BRITISH BIOTECH never ceases to disappoint. Yesterday's admission that Marimastat, its star drug, is no better than standard treatments for pancreatic cancer, is another embarrassing chapter in a disaster-strewn history.

First there was the grand dream of creating a "New Glaxo", a whizzy pharmaceutical giant based on some unproven compounds. Then came the bitter tussle with Andrew Millar, its former chief scientist, who was sacked for examining clinical data on the company's leading products and blowing the whistle on overoptimistic statements. The corker of a row triggered two investigations by stock exchange authorities, a Parliamentary enquiry and a collapse in the share price. The faces around the boardroom table changed since then but the results have remained the same, witness yesterday's trial failure, which at least partially vindicates Dr Millar's actions.

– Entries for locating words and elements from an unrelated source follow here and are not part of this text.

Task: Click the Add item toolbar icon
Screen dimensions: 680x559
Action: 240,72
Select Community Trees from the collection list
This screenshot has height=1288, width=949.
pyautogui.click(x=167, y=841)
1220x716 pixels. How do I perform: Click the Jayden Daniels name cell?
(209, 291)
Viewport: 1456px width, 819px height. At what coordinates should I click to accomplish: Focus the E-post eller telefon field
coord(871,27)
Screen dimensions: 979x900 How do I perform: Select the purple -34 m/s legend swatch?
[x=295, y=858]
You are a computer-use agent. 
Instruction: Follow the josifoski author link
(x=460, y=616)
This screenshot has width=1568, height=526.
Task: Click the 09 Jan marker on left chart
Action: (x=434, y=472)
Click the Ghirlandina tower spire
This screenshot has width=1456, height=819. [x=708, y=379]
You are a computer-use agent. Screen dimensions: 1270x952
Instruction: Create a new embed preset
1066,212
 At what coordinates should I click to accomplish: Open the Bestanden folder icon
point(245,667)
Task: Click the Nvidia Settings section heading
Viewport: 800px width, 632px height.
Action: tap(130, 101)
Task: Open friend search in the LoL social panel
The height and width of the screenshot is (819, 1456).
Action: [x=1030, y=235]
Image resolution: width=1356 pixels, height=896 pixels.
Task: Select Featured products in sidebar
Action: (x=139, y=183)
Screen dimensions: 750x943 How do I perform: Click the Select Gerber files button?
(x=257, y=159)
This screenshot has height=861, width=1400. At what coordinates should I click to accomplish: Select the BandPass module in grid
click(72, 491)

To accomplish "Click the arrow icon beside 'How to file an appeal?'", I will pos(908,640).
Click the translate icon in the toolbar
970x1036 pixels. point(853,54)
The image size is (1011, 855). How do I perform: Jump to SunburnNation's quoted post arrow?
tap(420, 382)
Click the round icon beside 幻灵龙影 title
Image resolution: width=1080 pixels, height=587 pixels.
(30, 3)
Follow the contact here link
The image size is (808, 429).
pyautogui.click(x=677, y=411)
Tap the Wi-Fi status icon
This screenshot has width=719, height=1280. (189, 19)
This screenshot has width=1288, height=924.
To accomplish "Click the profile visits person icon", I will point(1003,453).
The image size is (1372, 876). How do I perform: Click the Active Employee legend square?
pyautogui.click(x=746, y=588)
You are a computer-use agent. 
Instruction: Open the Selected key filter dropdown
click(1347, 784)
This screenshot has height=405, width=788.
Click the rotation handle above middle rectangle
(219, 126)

The new men in charge claim that Marimastat can still work on other cancers and that there are nine other studies to prove it. Shareholders should be patient, they say, these are early days, give us another year. But this is asking a lot of investors who have seen the value of their shares plunge by almost 93 per cent over the past five years. After yesterday's events, there must be a serious question over the future of British Biotech.

The company has a strong balance sheet with cash of over pounds 100m. And it is only a couple of years since this company was the rising star in Britain's rapidly growing biotech sector. But given the dreadful track record and uncertain prospects perhaps the board should finally admit defeat.Would it not now be the honourable course to return the cash to the long-suffering investors and draw the curtains on this sorry tale?